So, I've been measuring the value of my life by how bloggy it's been lately. Even when I was studying for the dread pirate
Bar Exam, I had stuff to say, but this long spiral into gainfully employed machinehood hasn't quite had the same effect. At one point last week, I even typed a dramatic screed against the
Oakland Public Works Agency for their preoposterous, pro-environmental policies: if your grabage doesn't fit entirely within the miniature garbage cans they've issued you, they don't take it; if your broken mop handle protrudes from the top, they take it out and leave it on the sidewalk--then challenge you to schedule an additional pick-up with them at the rate of $6 per item/bag. Can you imagine this happening in New York? One Friday night, this tyranny led me to the ignominy of having to pile trash into my car and unload it into a dumpster in an abandoned part of town.
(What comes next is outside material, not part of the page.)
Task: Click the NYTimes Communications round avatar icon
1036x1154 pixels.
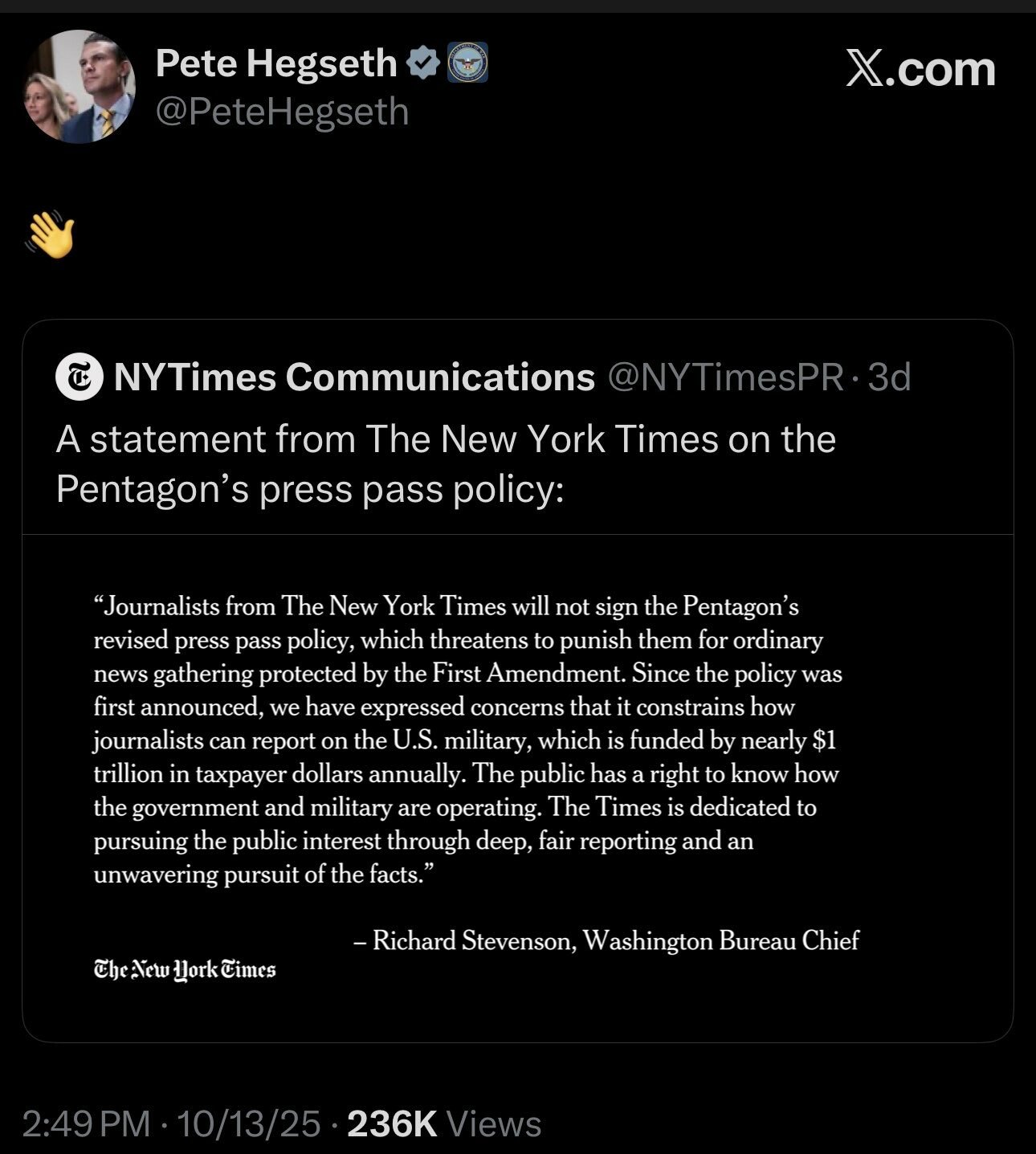Action: [79, 377]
Sorry, that was screed redux.
Anyway, I haven't had a whole lot to say. Job's been okay; not much to report. I did call my boss Matt the other day, though his name's Mike. That wasn't smooth, but one of my colleagues set me at ease: "90% of the people here mispronounce your name. What's the big deal?" During my
BART commute in the morning, I've been reading
Revolutionary Road and trying to tell myself that the protagonist--a 29-year-old corporate commuter with vanquished hopes and dreams--is not the cause for the clanging in my soul.
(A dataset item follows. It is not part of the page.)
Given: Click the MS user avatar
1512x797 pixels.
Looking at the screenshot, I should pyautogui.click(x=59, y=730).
Alas, in the absence of any other fascinating bits to share, I share
yet another sartorial question: Can I bring back velcro? Or would doing so be a gross mismeasure of footwear irony? See above.
2 comments:
i feel you, my friend. i feel you. virtually all of my conversations nowadays consist of my re-iterations of my conversations at work.
case in point -
X: i have every form of caffeine known to man on my desk and i'm still tired.
me: have you tried mountain dew?
X: does that actually work?
me: yeah, it has a ton of caffeine and it tastes better than redbull.
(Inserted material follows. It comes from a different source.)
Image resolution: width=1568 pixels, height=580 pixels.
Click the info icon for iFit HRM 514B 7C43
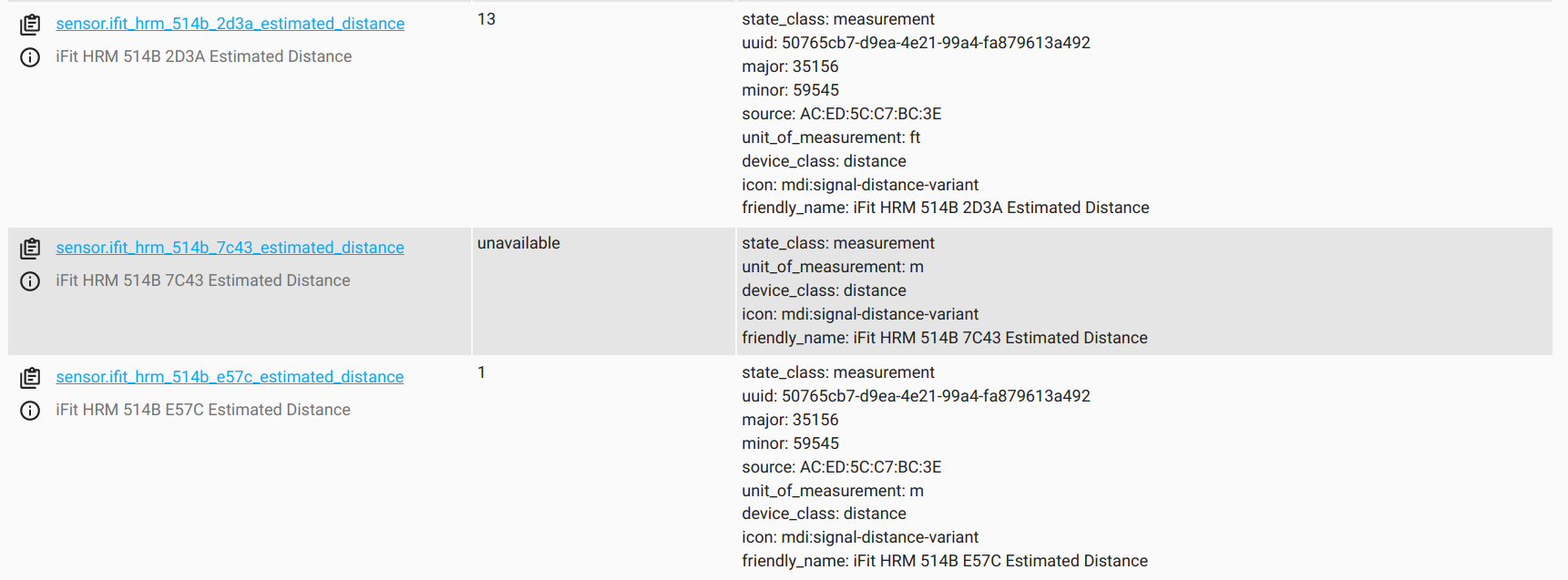(29, 280)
X: oh...so that's why Y always drinks it. does diet still have the same effect?
me: yeah, regular is too sweet.
X: i'll have to try it then.
sure enough, i saw a bottle of diet mountain dew on X's desk 2 days later. and these amazing stories just don't end.
anyway, i hate shoelaces and the tyranny they impose on my time and my hands. you've got my blessing to go velcro.
and btw, seoul has very strict trash laws. you can only buy designated, city-issued bags and if you don't put your trash in those, they don't collect it and you're fined (i think i'm right on that last part). anyway, i think it's a good idea. i think people will think twice about throwing everything away if they had to pay for it - not only to purchase the item in the first place, then to discard it, too.